When I write a homily, I invite the Holy Spirit to guide my words. One time, about 3 years ago, I wrote a homily about my younger brother, who died of cancer amidst a struggle with drug addiction. His journey was a journey of redemptive suffering, and I shared that story with some concern, because it was an emotionally wrenching story for me. After one of the Masses, a woman came up to me with tears pouring down her face, and I thought, oh no, what is this? I’ve clearly upset her. But her story astounded me. Her own brother, at that very moment in time, was living the exact same journey as mine did. My story gave her hope, gave her a path to walk, and we met twice more over the next few months, praying and talking about how to work with her lost sheep brother. It became a healing event. What did I learn? The Holy Spirit will use us in very direct, very specific ways, usually without our own knowledge. The Spirit of connections, working through His people, takes our meager gifts, offered in His name, and glorifies them.

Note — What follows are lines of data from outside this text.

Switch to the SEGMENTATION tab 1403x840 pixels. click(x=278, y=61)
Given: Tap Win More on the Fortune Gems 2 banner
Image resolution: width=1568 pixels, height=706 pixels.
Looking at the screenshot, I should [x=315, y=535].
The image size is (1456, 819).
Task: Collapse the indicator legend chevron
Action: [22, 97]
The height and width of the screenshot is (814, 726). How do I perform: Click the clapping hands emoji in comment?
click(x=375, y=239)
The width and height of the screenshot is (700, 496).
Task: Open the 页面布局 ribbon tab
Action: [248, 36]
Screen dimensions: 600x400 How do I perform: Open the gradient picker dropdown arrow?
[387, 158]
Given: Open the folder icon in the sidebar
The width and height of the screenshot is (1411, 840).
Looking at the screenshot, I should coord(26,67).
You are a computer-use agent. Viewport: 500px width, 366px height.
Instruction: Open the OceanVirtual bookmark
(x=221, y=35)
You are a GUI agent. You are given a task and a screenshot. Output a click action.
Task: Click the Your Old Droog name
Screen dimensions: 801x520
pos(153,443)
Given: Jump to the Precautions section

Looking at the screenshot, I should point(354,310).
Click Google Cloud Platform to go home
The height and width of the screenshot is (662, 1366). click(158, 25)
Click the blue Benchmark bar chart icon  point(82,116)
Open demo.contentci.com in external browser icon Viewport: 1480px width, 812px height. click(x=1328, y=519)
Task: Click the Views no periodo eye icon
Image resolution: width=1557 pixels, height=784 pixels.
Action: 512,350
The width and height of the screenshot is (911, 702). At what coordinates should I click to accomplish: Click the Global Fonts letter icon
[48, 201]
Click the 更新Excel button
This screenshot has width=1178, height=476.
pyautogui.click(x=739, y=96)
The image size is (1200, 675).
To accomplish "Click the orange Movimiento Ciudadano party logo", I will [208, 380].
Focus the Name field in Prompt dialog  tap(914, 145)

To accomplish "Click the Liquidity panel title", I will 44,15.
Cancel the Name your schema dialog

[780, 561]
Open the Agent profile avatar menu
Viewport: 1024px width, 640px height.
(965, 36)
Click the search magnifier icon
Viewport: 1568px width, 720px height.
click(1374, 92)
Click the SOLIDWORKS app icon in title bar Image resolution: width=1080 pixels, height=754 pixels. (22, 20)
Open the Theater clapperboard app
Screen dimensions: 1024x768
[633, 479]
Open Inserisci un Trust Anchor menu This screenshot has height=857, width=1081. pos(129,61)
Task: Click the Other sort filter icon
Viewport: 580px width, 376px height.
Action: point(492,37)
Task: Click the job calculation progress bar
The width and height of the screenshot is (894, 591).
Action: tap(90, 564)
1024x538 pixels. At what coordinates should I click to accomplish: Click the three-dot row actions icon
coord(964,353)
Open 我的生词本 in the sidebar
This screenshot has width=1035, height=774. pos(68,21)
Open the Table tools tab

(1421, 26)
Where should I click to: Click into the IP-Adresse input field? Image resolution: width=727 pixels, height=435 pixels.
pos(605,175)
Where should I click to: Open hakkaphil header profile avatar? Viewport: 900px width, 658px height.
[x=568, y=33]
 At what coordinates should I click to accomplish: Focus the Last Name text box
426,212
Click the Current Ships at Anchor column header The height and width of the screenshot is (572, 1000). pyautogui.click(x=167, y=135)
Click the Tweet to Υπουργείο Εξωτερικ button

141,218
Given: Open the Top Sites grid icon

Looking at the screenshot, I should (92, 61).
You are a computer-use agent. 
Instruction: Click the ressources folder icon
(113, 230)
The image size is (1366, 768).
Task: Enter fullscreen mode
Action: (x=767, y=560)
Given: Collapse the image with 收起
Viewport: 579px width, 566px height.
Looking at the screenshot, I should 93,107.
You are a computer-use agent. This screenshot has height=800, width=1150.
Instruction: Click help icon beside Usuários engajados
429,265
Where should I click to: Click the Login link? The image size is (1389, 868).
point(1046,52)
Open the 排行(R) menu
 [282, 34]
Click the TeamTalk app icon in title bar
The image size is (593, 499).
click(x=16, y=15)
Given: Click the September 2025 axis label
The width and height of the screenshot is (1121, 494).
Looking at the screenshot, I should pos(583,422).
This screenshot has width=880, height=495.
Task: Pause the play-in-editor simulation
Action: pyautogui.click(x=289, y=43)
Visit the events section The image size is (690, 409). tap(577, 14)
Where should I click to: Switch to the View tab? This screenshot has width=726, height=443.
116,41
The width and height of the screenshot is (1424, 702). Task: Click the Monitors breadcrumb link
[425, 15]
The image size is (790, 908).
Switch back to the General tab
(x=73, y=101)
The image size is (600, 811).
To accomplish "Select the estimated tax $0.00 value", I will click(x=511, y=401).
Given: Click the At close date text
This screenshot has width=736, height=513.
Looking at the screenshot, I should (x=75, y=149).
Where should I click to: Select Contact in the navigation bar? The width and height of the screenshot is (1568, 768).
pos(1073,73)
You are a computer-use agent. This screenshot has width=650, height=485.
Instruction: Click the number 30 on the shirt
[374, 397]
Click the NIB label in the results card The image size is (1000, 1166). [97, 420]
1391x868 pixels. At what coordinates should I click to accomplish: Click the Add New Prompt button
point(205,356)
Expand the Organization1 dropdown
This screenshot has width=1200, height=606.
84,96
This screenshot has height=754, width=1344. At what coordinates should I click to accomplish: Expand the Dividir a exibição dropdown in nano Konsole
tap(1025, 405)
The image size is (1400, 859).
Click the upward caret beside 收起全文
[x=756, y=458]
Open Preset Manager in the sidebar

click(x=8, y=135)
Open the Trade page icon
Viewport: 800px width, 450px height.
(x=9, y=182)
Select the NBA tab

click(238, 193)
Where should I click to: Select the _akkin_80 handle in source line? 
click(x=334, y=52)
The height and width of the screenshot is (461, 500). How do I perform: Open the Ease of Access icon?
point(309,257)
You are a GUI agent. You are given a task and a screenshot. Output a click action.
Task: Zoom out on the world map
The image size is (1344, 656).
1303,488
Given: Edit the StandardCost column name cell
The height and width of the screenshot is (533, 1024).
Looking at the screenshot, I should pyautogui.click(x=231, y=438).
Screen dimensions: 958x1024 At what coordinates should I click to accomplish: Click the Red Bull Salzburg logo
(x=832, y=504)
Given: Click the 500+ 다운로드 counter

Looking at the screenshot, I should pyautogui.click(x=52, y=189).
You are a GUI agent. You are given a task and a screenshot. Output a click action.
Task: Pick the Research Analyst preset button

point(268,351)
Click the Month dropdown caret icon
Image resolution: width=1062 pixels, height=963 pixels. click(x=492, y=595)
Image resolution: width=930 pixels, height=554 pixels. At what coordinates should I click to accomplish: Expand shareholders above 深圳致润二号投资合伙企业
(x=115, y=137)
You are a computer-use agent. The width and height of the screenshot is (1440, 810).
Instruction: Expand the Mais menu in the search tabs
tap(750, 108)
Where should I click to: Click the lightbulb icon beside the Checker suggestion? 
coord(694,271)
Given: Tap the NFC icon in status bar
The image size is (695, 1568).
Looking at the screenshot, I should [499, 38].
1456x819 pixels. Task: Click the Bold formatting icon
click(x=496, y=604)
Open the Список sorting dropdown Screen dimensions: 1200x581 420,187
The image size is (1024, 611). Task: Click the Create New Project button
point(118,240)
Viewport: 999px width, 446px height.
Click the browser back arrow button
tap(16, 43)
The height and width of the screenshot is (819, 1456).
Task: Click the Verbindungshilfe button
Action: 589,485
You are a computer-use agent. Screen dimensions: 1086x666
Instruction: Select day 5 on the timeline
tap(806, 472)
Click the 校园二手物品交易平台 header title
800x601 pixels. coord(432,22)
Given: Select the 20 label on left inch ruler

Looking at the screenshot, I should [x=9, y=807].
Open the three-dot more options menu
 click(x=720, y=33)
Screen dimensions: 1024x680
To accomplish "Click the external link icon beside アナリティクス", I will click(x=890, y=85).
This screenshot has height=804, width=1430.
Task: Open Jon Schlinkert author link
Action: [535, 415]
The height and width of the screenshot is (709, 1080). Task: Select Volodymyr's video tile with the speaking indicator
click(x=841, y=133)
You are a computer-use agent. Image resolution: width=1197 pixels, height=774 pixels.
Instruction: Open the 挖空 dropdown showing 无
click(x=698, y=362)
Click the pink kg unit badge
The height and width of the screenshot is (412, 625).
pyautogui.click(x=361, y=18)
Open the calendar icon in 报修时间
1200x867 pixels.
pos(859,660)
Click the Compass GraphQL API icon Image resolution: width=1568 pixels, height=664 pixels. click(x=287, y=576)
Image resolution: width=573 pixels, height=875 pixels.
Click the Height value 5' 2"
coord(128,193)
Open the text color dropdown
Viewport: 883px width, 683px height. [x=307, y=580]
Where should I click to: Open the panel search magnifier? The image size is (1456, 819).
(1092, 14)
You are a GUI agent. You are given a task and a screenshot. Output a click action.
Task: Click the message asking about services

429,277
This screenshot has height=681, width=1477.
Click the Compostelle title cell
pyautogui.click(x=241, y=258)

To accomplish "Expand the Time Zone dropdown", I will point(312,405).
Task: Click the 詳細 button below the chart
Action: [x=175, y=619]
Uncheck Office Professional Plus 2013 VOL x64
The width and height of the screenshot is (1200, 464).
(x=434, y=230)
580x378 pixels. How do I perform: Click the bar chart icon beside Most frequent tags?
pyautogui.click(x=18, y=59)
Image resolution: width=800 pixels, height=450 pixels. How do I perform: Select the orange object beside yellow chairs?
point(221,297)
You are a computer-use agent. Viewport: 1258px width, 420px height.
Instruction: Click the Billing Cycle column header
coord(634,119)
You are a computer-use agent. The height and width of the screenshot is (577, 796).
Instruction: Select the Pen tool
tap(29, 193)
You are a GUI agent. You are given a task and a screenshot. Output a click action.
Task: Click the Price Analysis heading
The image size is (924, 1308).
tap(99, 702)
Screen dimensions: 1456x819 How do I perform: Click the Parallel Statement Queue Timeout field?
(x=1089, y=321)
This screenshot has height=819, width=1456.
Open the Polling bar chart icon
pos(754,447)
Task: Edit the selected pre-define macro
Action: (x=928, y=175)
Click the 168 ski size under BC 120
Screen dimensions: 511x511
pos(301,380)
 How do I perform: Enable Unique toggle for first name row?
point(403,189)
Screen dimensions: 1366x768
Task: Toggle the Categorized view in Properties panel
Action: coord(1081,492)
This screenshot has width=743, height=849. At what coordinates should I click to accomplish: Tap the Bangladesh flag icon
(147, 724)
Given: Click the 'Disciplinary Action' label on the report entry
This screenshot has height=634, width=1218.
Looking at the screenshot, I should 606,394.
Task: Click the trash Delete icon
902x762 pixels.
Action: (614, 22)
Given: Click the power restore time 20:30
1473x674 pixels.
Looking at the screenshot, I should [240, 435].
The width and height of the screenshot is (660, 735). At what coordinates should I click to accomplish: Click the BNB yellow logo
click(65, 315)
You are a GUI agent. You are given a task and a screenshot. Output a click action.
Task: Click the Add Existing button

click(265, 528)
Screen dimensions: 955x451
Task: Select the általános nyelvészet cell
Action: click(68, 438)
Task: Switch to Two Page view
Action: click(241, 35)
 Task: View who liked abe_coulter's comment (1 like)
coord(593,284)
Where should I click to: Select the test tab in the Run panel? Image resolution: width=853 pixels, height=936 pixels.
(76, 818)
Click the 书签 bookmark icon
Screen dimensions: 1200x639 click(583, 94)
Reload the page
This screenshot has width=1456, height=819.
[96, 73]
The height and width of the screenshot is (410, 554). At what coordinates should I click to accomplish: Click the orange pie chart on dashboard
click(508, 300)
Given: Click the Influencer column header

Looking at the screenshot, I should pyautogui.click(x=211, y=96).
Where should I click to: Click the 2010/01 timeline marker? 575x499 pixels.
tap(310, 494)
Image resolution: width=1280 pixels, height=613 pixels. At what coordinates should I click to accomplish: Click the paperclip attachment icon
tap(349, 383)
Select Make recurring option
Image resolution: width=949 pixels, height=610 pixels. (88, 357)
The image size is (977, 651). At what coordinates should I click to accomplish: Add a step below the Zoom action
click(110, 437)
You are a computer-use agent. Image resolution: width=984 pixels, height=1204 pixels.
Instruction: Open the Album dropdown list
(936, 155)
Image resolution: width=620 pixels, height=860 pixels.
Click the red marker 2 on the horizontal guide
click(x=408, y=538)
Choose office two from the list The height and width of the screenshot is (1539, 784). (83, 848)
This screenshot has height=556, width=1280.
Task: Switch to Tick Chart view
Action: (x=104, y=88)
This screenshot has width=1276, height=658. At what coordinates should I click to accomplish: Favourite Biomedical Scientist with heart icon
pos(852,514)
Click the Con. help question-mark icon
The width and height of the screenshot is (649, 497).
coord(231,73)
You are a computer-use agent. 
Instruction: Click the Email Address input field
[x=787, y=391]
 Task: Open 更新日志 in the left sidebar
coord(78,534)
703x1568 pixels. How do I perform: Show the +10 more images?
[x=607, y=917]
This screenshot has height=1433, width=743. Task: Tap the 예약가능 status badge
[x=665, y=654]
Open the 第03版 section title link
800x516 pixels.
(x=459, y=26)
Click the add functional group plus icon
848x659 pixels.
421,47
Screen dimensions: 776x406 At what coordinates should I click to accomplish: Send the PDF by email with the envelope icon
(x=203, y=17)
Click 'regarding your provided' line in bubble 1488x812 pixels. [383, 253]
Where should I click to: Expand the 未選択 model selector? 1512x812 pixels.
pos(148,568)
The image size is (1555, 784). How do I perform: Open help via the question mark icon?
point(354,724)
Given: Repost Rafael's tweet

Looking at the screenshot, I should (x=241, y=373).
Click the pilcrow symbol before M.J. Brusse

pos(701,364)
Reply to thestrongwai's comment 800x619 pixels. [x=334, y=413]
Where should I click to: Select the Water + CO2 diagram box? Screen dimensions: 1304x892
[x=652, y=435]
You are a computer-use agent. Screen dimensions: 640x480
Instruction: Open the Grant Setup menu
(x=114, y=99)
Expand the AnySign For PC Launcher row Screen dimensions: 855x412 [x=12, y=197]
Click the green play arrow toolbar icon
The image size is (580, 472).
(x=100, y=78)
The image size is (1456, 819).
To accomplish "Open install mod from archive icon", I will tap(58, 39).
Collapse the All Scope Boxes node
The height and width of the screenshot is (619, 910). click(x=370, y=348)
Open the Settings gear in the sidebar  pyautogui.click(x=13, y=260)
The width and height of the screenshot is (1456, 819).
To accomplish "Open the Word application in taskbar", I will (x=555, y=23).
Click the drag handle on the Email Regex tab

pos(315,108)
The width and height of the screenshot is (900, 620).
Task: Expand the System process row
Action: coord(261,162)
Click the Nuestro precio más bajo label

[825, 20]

Maybe one of the reasons why it is so hard to get our heads around the Holy Spirit is that God doesn’t want us to! If we think we have God the Spirit defined, we immediately limit the Spirit, putting the Spirit in a little box on the shelf, rarely to be opened. The reality is that each of us comes to an understanding of the Spirit by how the Spirit manifests itself in us. St. Paul tells us that there are different kinds of spiritual gifts but the same Spirit, given to us for some benefit. In other words, your gifts, whatever they are, if offered to God, will be used by the Spirit to affect the world in some way, sometimes astonishing, but more often quiet and profound. The Spirit connects the dots, bringing awareness to someone who needs a question answered, who needs a smile today, who needs to be reminded that God loves, and loves, and loves, and especially, loves you!
And when we allow the Holy Spirit to work in our lives, to use our gifts in ways pleasing to God, the Spirit will leave a gift behind. Just as a torrent of water moving across the land leaves a channel carved in the earth, so will the Spirit leave a channel in our heart and mind, a channel lined with joy. That’s how you can tell that your gifts are being used by the Spirit – if you feel joyful in the doing so. Healing, preaching, teaching, singing, smiling, building, comforting, holding, giving – if it gives you joy, you’re on the right track. The Holy Spirit is connecting people, smoothing over the chaos, yes, renewing the face of the earth. The Spirit can’t be held back, any more than you can dictate where a dove must fly, or where the wind must blow, or whether a person with inoperable cancer can be cured.
Come Holy Spirit, fill the hearts of your faithful, and kindle in them the fire of your love. Send forth your Spirit, and they shall be created, and you shall renew the face of the earth.